§ DIRECTIONS FOR THIS TASK
Restate each entry word for word. Keep every detail intact.

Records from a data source
#####
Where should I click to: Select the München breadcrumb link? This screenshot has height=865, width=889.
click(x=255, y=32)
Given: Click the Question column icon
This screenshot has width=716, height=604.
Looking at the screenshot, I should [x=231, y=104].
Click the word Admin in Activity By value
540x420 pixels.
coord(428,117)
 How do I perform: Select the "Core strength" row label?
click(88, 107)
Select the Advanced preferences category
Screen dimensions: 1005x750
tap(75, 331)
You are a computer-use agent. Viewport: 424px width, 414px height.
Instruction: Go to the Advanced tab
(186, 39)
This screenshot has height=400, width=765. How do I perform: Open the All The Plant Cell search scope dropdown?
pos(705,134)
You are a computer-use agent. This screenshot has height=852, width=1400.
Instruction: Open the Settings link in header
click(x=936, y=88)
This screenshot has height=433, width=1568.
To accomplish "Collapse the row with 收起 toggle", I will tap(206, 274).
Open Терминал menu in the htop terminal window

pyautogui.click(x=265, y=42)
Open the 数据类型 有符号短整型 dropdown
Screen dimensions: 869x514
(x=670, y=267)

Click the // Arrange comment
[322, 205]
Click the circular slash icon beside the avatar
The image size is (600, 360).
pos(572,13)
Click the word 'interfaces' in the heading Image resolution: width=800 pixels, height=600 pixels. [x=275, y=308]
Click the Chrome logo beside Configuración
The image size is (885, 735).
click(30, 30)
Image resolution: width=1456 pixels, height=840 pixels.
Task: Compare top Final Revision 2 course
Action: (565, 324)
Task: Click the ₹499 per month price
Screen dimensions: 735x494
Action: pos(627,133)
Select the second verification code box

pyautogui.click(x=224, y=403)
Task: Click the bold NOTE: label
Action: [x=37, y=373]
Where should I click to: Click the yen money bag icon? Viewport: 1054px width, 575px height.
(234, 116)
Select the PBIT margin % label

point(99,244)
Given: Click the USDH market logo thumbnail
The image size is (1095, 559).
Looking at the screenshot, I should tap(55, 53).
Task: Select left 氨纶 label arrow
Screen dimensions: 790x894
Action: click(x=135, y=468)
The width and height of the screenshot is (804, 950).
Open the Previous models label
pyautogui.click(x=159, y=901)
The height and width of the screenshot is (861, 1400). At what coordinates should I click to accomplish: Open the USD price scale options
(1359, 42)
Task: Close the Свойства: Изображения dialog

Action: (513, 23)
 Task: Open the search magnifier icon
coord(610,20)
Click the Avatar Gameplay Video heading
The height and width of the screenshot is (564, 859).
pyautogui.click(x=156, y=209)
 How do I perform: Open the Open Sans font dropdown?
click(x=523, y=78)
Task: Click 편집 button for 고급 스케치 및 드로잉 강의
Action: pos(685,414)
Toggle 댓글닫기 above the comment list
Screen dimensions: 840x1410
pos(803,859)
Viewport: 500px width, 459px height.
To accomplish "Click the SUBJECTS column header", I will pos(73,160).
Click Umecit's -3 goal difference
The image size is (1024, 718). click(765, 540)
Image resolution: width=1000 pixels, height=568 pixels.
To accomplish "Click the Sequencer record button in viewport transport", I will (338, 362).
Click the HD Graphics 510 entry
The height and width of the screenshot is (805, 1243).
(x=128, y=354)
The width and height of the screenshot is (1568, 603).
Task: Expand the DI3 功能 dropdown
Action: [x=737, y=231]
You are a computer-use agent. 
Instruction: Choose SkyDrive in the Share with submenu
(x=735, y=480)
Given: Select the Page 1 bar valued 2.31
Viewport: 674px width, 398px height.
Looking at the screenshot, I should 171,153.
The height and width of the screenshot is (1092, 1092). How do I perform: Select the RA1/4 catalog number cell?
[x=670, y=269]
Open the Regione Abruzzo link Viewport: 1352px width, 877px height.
#####
§ OUTPUT
Where should I click to: Select the München breadcrumb link? This screenshot has height=865, width=889.
click(x=255, y=32)
Given: Click the Question column icon
This screenshot has width=716, height=604.
Looking at the screenshot, I should [x=231, y=104].
Click the word Admin in Activity By value
540x420 pixels.
coord(428,117)
 How do I perform: Select the "Core strength" row label?
click(88, 107)
Select the Advanced preferences category
Screen dimensions: 1005x750
tap(75, 331)
You are a computer-use agent. Viewport: 424px width, 414px height.
Instruction: Go to the Advanced tab
(186, 39)
This screenshot has height=400, width=765. How do I perform: Open the All The Plant Cell search scope dropdown?
pos(705,134)
You are a computer-use agent. This screenshot has height=852, width=1400.
Instruction: Open the Settings link in header
click(x=936, y=88)
This screenshot has height=433, width=1568.
To accomplish "Collapse the row with 收起 toggle", I will tap(206, 274).
Open Терминал menu in the htop terminal window

pyautogui.click(x=265, y=42)
Open the 数据类型 有符号短整型 dropdown
Screen dimensions: 869x514
(x=670, y=267)

Click the // Arrange comment
[322, 205]
Click the circular slash icon beside the avatar
The image size is (600, 360).
pos(572,13)
Click the word 'interfaces' in the heading Image resolution: width=800 pixels, height=600 pixels. [x=275, y=308]
Click the Chrome logo beside Configuración
The image size is (885, 735).
click(30, 30)
Image resolution: width=1456 pixels, height=840 pixels.
Task: Compare top Final Revision 2 course
Action: (565, 324)
Task: Click the ₹499 per month price
Screen dimensions: 735x494
Action: pos(627,133)
Select the second verification code box

pyautogui.click(x=224, y=403)
Task: Click the bold NOTE: label
Action: [x=37, y=373]
Where should I click to: Click the yen money bag icon? Viewport: 1054px width, 575px height.
(234, 116)
Select the PBIT margin % label

point(99,244)
Given: Click the USDH market logo thumbnail
The image size is (1095, 559).
Looking at the screenshot, I should tap(55, 53).
Task: Select left 氨纶 label arrow
Screen dimensions: 790x894
Action: click(x=135, y=468)
The width and height of the screenshot is (804, 950).
Open the Previous models label
pyautogui.click(x=159, y=901)
The height and width of the screenshot is (861, 1400). At what coordinates should I click to accomplish: Open the USD price scale options
(1359, 42)
Task: Close the Свойства: Изображения dialog

Action: (513, 23)
 Task: Open the search magnifier icon
coord(610,20)
Click the Avatar Gameplay Video heading
The height and width of the screenshot is (564, 859).
pyautogui.click(x=156, y=209)
 How do I perform: Open the Open Sans font dropdown?
click(x=523, y=78)
Task: Click 편집 button for 고급 스케치 및 드로잉 강의
Action: pos(685,414)
Toggle 댓글닫기 above the comment list
Screen dimensions: 840x1410
pos(803,859)
Viewport: 500px width, 459px height.
To accomplish "Click the SUBJECTS column header", I will pos(73,160).
Click Umecit's -3 goal difference
The image size is (1024, 718). click(765, 540)
Image resolution: width=1000 pixels, height=568 pixels.
To accomplish "Click the Sequencer record button in viewport transport", I will (338, 362).
Click the HD Graphics 510 entry
The height and width of the screenshot is (805, 1243).
(x=128, y=354)
The width and height of the screenshot is (1568, 603).
Task: Expand the DI3 功能 dropdown
Action: [x=737, y=231]
You are a computer-use agent. 
Instruction: Choose SkyDrive in the Share with submenu
(x=735, y=480)
Given: Select the Page 1 bar valued 2.31
Viewport: 674px width, 398px height.
Looking at the screenshot, I should 171,153.
The height and width of the screenshot is (1092, 1092). How do I perform: Select the RA1/4 catalog number cell?
[x=670, y=269]
Open the Regione Abruzzo link Viewport: 1352px width, 877px height.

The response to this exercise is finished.